Twice yearly, in spring and in fall, we do our semi-annual chicken coop cleaning.
We use the “Deep-Litter” method for managing coop sanitation, which basically means putting down a 6” layer of pine shavings (the “litter”), adding more pine shavings (or other bedding material like straw) as the ratio of chicken droppings to shavings gets too large, and cleaning it all out in the spring and fall (see Deep Litter & Healthy Chickens).
Dressing appropriately for an event like chicken coop cleaning is important; so we put on our Carhartts, muck boots, and gloves prior to wading in. Sometimes a dust mask is a good idea too.
To clean the coop, we open all the doors and windows, shoo the chickens out, remove all the roosts, feeders, & waterers, sweep all the cobwebs and dust from the coop, and use a pitchfork & shovel to clean out all the built-up litter.

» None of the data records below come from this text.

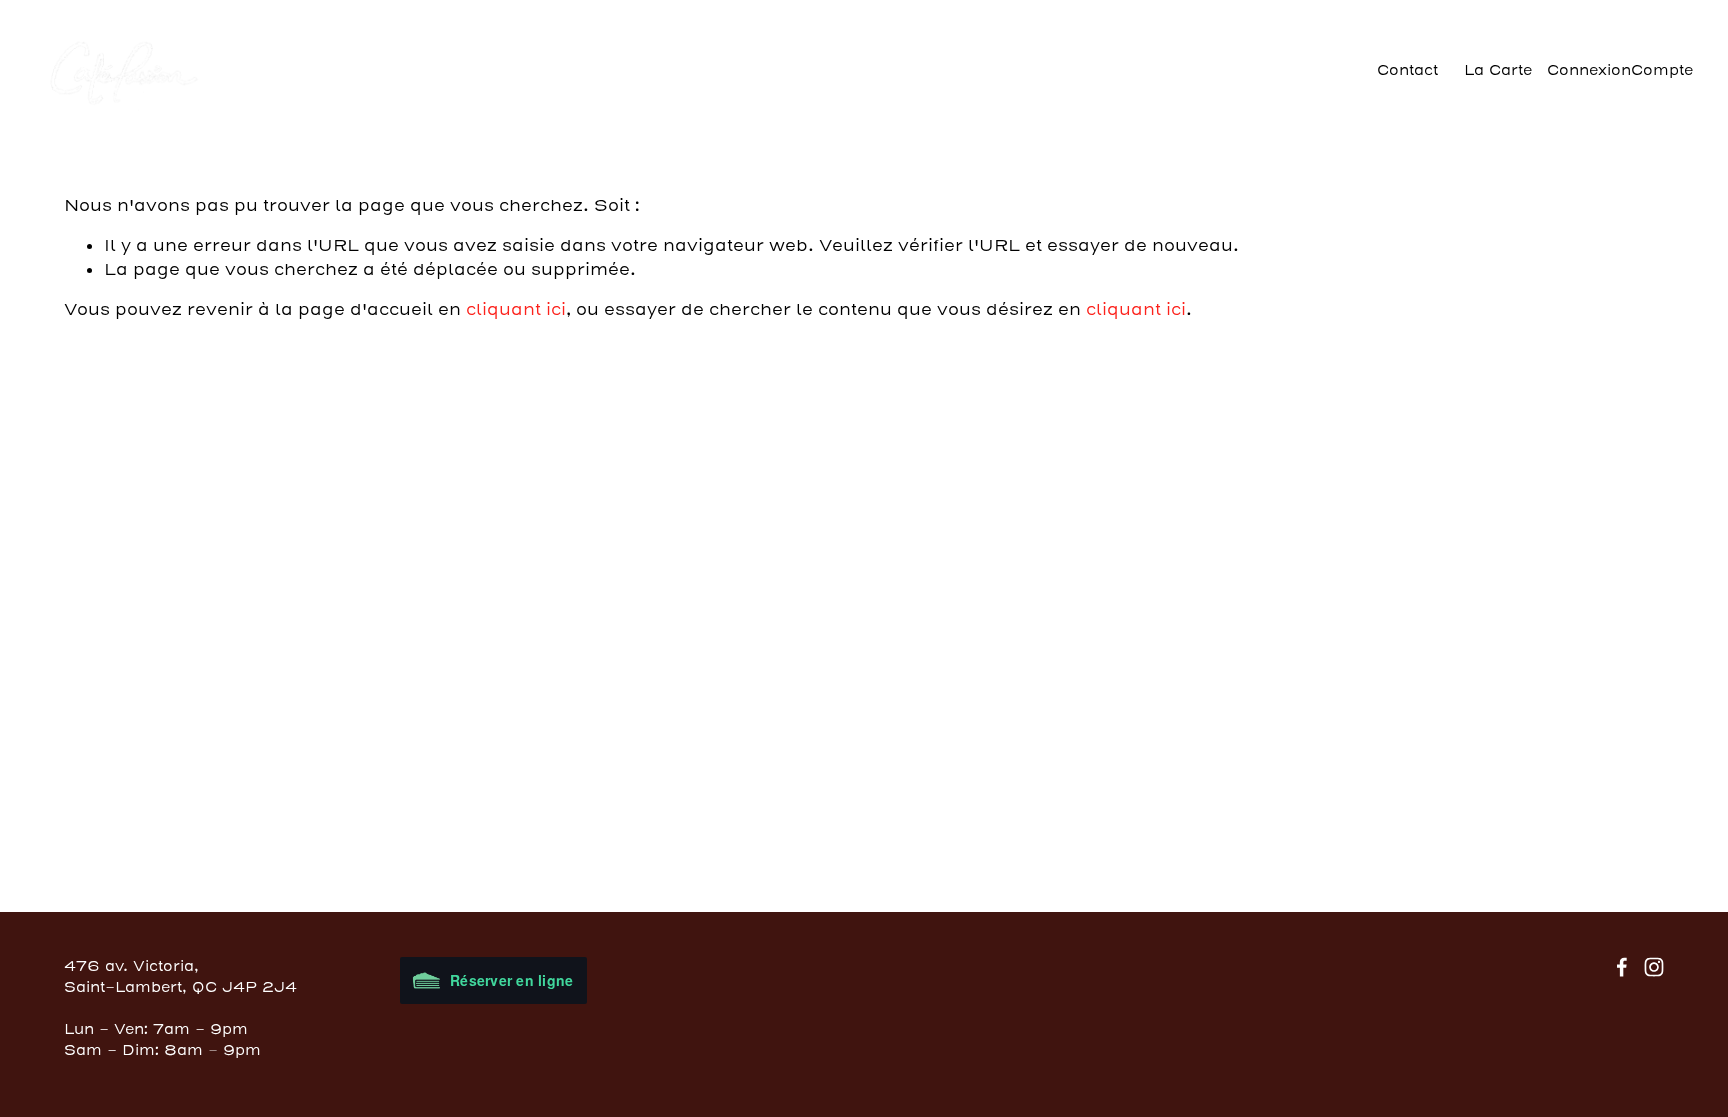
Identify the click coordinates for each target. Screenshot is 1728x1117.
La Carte (1498, 70)
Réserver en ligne (511, 980)
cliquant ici (516, 309)
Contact (1407, 70)
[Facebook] (1622, 967)
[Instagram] (1654, 967)
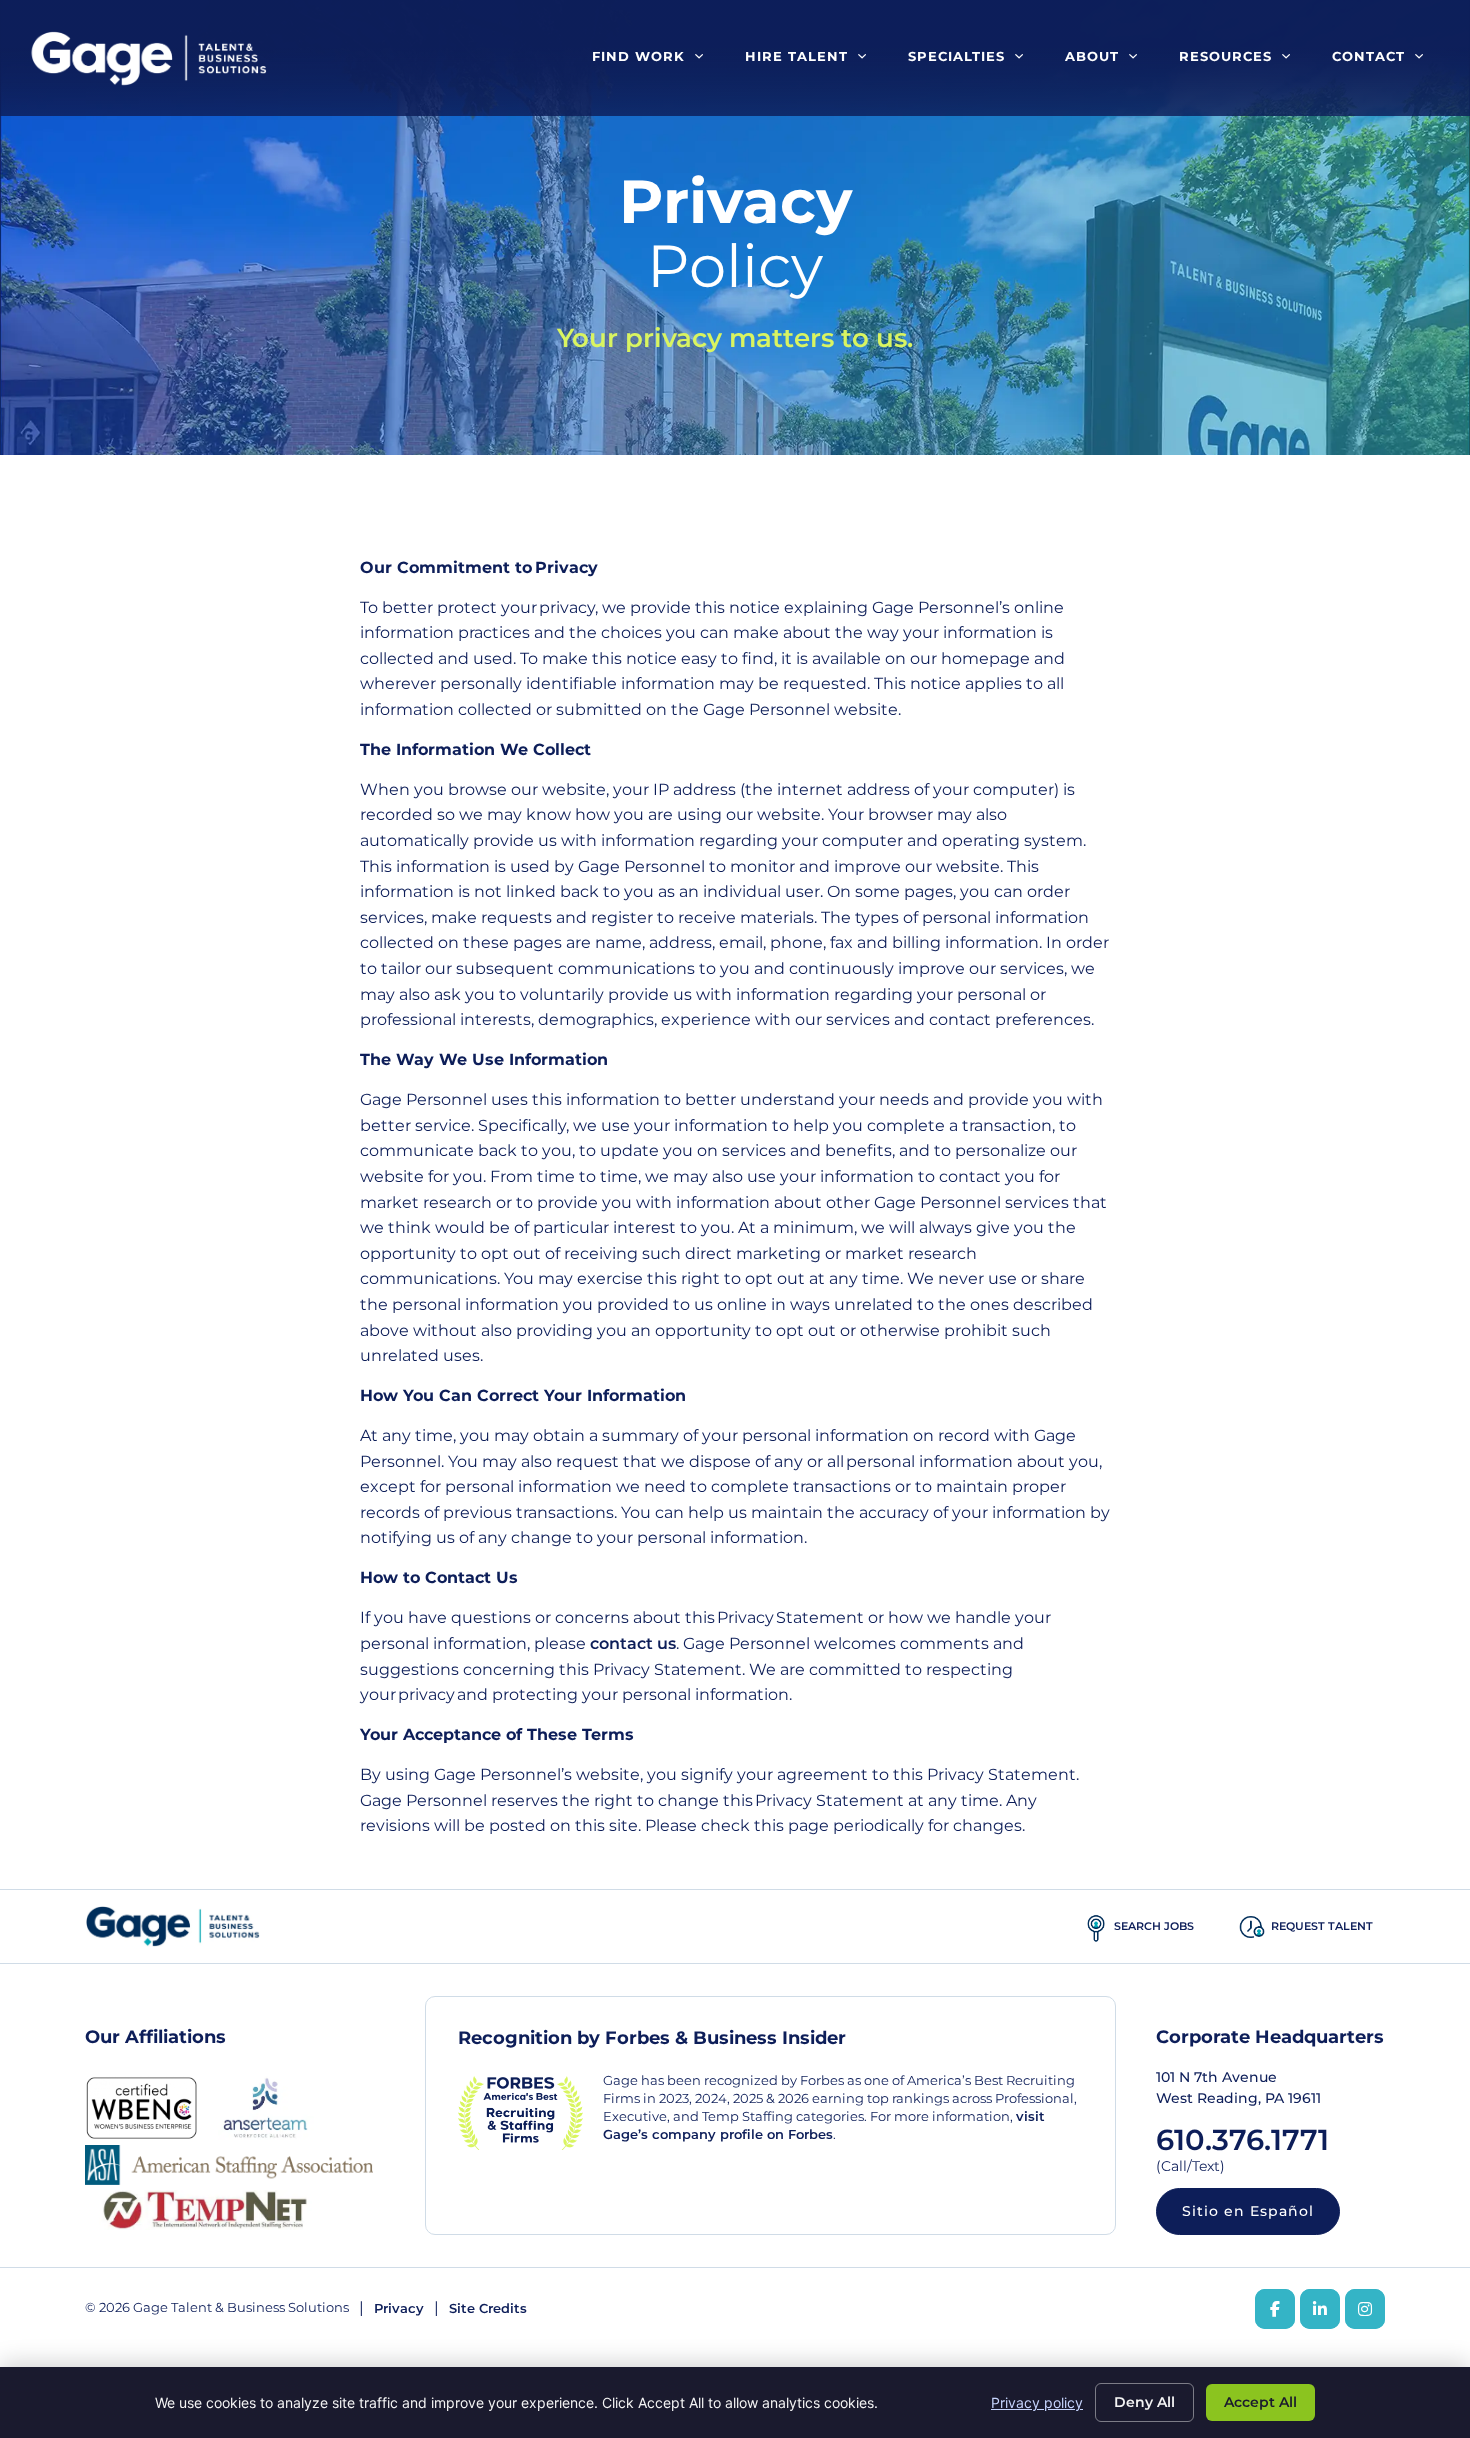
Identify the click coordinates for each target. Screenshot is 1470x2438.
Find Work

Once everything has been cleaned out and dusted off, it’s also a good time to make sure that everything is in good working order (no loose screws, etc.)
We compost all the used bedding for the garden and transport it to the compost piles with the Cushman Hauler Pro-X (see New Electric Farm Utility Vehicle) – it’s a lot easier than the wheelbarrow.
After removing the litter, we’re always pleased to see that the Spar Urethane we applied to the interior of the coop for protection is holding up well (see New Chicken Coop Protection). We then scrub everything (roosts, waterers, feeders, etc.) with a mixture of bleach, dishwashing detergent, and water (1/2 c. bleach & ¼ c. detergent in a bucket of warm water), and let it all dry in the sunshine.
Our chickens are very social, so they help throughout the process – popping in and out to inspect the proceedings. After everything is dry from scrubbing, we put down another 6” of pine shavings and put the roosts, feeders, and waterers back in place.
This chicken coop is now over 10 years old and we are very pleased with the way it’s held up. And using the Deep Litter method for managing coop sanitation has really worked well for us. The chickens seem pleased and healthy too!